ARQUEOLOGIA | ISRAEL

Achado arqueológico revela interação inédita entre mulher e ganso há 12 mil anos

Estatueta de argila encontrada no norte de Israel mostra a representação mais antiga conhecida de uma mulher e a primeira interação humano-animal esculpida no Levante, evidenciando práticas simbólicas dos natufianos.

Por Sputnik Brasil Publicado em 18/11/2025 às 05:48
© Foto / Pixabay

Uma estatueta de argila queimada de 12 mil anos, descoberta no norte de Israel, revela a mais antiga interação humano-animal já registrada em escultura: um ganso em postura de acasalamento com uma mulher. O achado lança luz sobre a visão animista dos natufianos e marca um ponto de inflexão simbólico anterior ao Neolítico.

O artefato, batizado de Nahal Ein Gev II, foi identificado pelo arqueólogo Laurent Davin, da Universidade Hebraica de Jerusalém, ao analisar milhares de fragmentos de argila de sítios natufianos. A estatueta surpreendeu os pesquisadores ao apresentar, de forma clara, uma figura feminina interagindo com um pássaro, algo inédito para o período.

Os natufianos, que viveram entre 15.000 e 11.500 anos atrás no Levante — região que engloba Síria, Líbano, Israel, Jordânia, Palestina e Chipre — já possuíam casas de pedra, enterravam seus mortos e criavam repertórios simbólicos complexos. No entanto, representações humanas completas eram extremamente raras, tornando a descoberta ainda mais significativa.

Com apenas 37 milímetros, a peça foi moldada com notável precisão. Uma impressão digital preservada sugere autoria feminina, e o objeto foi cuidadosamente aquecido a cerca de 400°C para evitar rachaduras. Vestígios de pigmento vermelho indicam que a estatueta era originalmente colorida, reforçando seu caráter simbólico e intencional. O ganso, representado em típica postura de acasalamento, é facilmente reconhecível para quem conhece a espécie.
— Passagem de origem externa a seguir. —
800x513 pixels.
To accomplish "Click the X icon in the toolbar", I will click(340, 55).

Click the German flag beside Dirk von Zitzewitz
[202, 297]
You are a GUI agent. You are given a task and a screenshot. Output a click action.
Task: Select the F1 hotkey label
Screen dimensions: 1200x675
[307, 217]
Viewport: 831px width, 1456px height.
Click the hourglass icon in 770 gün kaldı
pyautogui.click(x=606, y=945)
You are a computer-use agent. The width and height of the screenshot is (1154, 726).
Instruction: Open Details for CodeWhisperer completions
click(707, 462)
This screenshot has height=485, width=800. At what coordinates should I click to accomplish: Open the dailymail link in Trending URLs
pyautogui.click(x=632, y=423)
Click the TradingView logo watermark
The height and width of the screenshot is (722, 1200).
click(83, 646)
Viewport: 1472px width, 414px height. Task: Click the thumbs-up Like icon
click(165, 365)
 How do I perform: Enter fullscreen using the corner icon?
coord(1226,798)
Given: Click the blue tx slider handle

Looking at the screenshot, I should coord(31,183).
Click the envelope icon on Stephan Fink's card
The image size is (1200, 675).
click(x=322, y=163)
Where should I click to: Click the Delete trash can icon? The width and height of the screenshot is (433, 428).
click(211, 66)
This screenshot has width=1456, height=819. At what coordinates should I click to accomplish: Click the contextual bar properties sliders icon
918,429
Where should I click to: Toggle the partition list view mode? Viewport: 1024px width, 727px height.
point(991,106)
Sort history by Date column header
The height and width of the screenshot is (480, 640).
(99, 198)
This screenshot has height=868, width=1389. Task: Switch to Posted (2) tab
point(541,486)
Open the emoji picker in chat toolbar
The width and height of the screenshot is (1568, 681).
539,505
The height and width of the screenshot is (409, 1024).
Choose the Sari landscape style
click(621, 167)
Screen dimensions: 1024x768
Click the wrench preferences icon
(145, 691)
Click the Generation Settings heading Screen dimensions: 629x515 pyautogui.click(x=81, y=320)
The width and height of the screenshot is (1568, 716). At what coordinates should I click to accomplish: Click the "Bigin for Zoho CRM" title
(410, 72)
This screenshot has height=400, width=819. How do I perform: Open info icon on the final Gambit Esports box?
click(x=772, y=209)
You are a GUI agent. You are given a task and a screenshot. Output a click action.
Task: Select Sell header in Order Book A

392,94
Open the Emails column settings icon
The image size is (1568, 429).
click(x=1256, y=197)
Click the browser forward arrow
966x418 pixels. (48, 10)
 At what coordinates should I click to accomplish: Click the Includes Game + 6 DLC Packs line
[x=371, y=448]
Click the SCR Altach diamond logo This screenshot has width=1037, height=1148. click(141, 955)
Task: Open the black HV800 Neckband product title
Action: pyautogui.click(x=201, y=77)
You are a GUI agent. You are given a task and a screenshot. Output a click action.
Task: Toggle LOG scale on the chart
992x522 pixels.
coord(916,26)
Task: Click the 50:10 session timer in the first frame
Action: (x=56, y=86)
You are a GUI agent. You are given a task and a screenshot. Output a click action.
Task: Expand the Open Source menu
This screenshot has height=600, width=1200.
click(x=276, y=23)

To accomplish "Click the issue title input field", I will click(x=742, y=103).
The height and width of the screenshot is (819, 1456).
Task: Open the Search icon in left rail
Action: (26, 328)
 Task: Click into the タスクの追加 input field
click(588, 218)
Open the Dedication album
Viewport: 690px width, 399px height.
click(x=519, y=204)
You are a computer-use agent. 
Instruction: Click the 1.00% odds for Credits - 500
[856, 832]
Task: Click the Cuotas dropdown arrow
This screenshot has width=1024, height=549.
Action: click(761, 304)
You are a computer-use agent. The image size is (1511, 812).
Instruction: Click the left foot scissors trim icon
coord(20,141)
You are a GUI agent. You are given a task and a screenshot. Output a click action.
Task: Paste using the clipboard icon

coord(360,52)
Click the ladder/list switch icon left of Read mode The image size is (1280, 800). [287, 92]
Diferente de cenas de caça ou troféus, a estatueta apresenta uma narrativa deliberada de encontro entre espécies, refletindo uma visão de mundo animista, na qual animais detinham agência e papel espiritual. O objeto antecipa práticas simbólicas que só mais tarde se consolidariam em centros rituais como Göbekli Tepe, demonstrando que a imaginação religiosa já se expressava em artefatos muito antes do surgimento da escrita ou da agricultura.

A figura feminina também chama atenção. Sua postura curvada, o triângulo púbico, os seios decorados e o rosto esculpido fazem dela a representação naturalista mais antiga de uma mulher no Levante. Até então, imagens femininas natufianas eram estilizadas ou fragmentadas. O grau de sofisticação da peça sugere uma transição tecnológica, no momento em que a cerâmica começava a ser desenvolvida, revelando raízes profundas para o uso simbólico da argila.

No sítio arqueológico, foram encontrados abundantes restos de gansos, especialmente penas e asas utilizadas em ornamentos e trajes rituais. Essa escolha cultural, apesar da variedade de aves disponíveis, indica que os gansos tinham valor simbólico especial para os natufianos. Assim, a estatueta materializa uma relação prática e espiritual entre humanos e aves, possivelmente ligada a cosmologias, rituais ou narrativas que se perderam no tempo.

Na época em que foi criada, as comunidades natufianas caminhavam para a sedentarização, com aldeias, arquitetura mais elaborada e identidades sociais em formação. A estatueta NEG II captura esse momento de transição, simbolizando o surgimento de uma "tecnologia da imaginação" que prenunciava as revoluções simbólicas associadas à agricultura e à vida comunitária.